Add ollama_models: to the top-level volumes: block alongside ocr_models: and ocr_cache:.

Pre-PR prerequisite — read_only: true investigation: Before opening the PR, run:

docker run --rm --read-only -v ollama_models:/root/.ollama --tmpfs /tmp ollama/ollama:0.6.5 sh -c "ollama serve & sleep 3 && ollama pull qwen2.5:7b-instruct-q4_K_M && ollama list"

Test all three operations (serve, pull, list) to find all write paths (not just startup). Ollama may write to /root/.config/ollama, /var/run, or /tmp/ollama*. If the test succeeds, add read_only: true and tmpfs: - /tmp:size=... to match the OCR service pattern. Document the result in ADR-028 either way.

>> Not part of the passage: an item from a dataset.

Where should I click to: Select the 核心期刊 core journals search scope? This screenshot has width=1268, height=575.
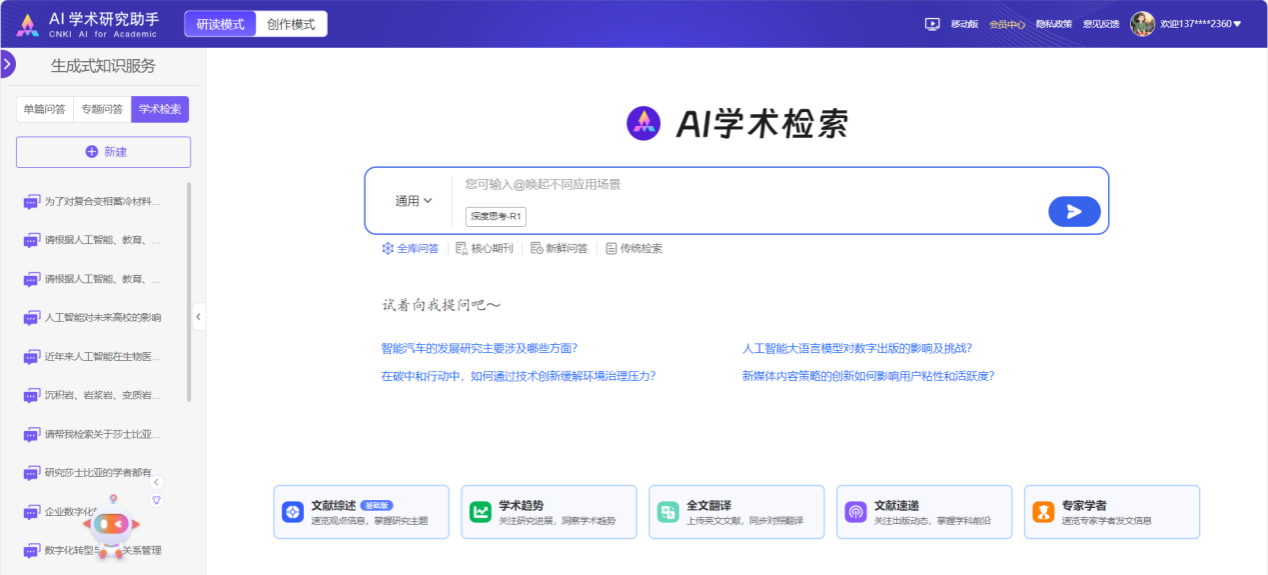point(483,248)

Also capture docker stats peak RSS during the pull to verify mem_limit: 2g on the init container is sufficient. If peak exceeds 2 GB, bump to 4 GB.

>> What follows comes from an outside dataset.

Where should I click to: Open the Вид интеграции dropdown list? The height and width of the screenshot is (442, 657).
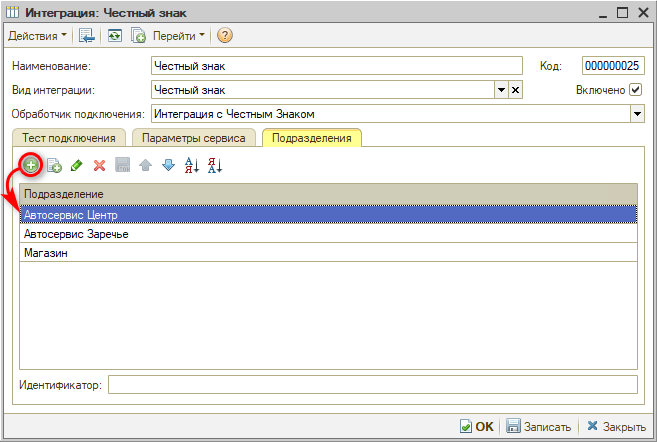pos(501,90)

Init container (model pull)

ollama-model-init:
  image: ollama/ollama:0.6.5
  restart: "no"
  networks:
    - archiv-net
  volumes:
    - ollama_models:/root/.ollama
  mem_limit: 2g
  cap_drop: [ALL]
  security_opt: [no-new-privileges:true]
  command: >
    sh -c "ollama serve & SERVE_PID=$! && until curl -sf http://localhost:11434/api/tags; do sleep 1; done && ollama pull qwen2.5:7b-instruct-q4_K_M && kill $SERVE_PID"

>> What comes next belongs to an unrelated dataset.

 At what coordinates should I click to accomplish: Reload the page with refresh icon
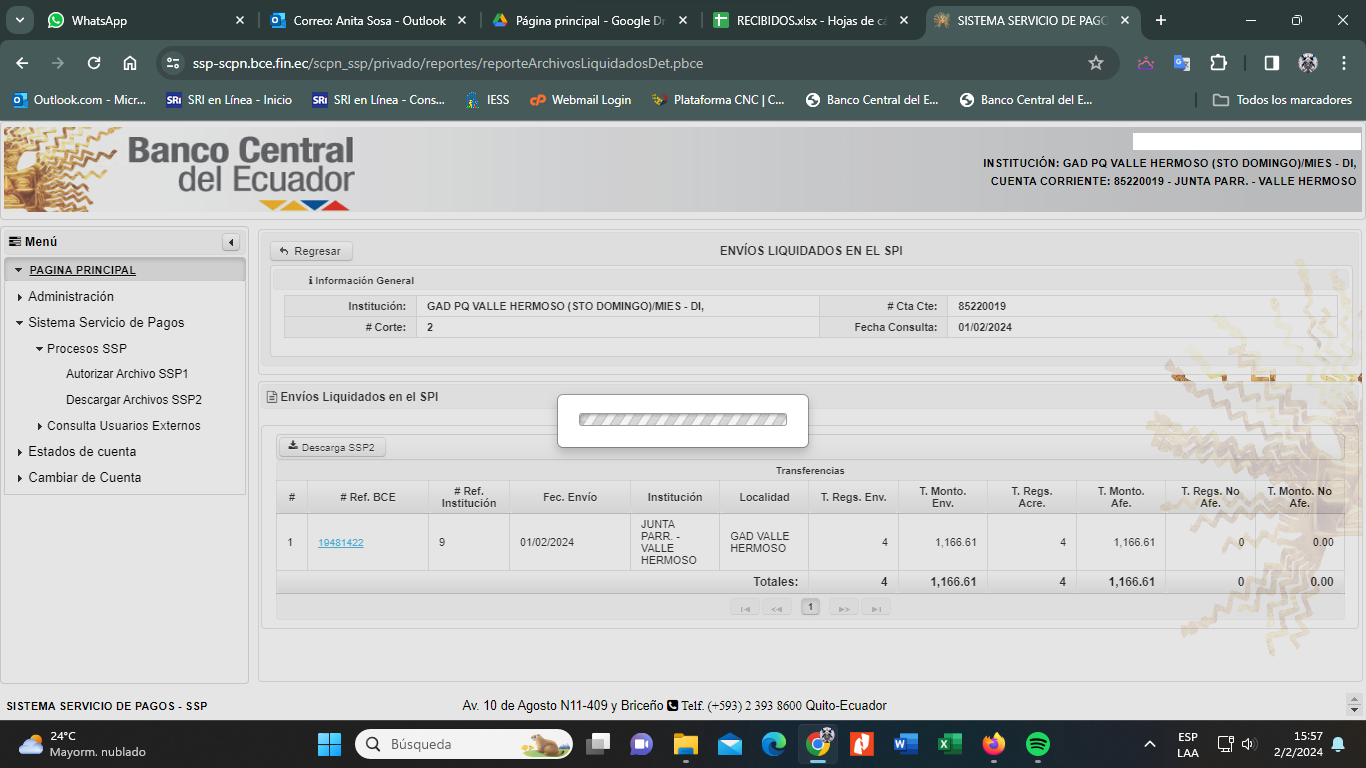(94, 63)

No container_name — consistent with ocr-volume-init. Network access is required for the model pull; archiv-net is correct. mem_limit: 2g prevents the one-time pull from starving the rest of the stack (verify peak RSS in pre-PR investigation — bump to 4 GB if exceeded).

Environment variables

Add to docker-compose.yml backend environment block:

APP_OLLAMA_BASE_URL: http://ollama:11434
APP_OLLAMA_API_KEY: "${OLLAMA_API_KEY}"

Both are required: APP_OLLAMA_BASE_URL enables the conditional bean; APP_OLLAMA_API_KEY is injected as Authorization: Bearer <key> on every request to Ollama (omitted entirely when blank — see Security).

Add to .env.example:

# NL search — leave empty to disable smart search
APP_OLLAMA_BASE_URL=http://ollama:11434

# CPU limit: 4.0 is safe on CX32 (4 vCPUs) and CX42 (8 vCPUs). Raise to 7.5 on CX42 for full throughput.
OLLAMA_CPU_LIMIT=4.0

# Memory limit: requires CX42 (16 GB) to run alongside OCR. Reduce or unset APP_OLLAMA_BASE_URL on smaller hosts.
OLLAMA_MEM_LIMIT=8g

# Ollama API key — restricts inference API to authenticated callers on archiv-net.
# Generate with: openssl rand -hex 32. Leave empty to run unauthenticated (not recommended for production).
# NOTE: Empirically verify OLLAMA_API_KEY= (empty string) vs unset behavior before using this in production.
OLLAMA_API_KEY=

Security

  • Set OLLAMA_API_KEY env var on the Ollama service; require the backend to pass Authorization: Bearer ${OLLAMA_API_KEY} on every request when app.ollama.api-key is non-blank. When blank, the header must be omitted entirely — sending Authorization: Bearer (empty token) has undefined behavior and may lock the backend out. Pattern: if (!apiKey.isBlank()) { request.header("Authorization", "Bearer " + apiKey); } — mirrors RestClientOcrClient.java:107's trainingToken guard.
  • Both ollama and ollama-model-init get ADR-019 hardening: cap_drop: [ALL], security_opt: [no-new-privileges:true]. Investigate read_only: true as above (pre-PR prerequisite).
  • Caddyfile review gate: grep for ollama in the Caddyfile before merging — expose:-only is correct and must not gain a public route.
  • archiv-net isolation is the primary security control (Ollama is not internet-facing); OLLAMA_API_KEY is defense-in-depth against lateral movement from a compromised backend container.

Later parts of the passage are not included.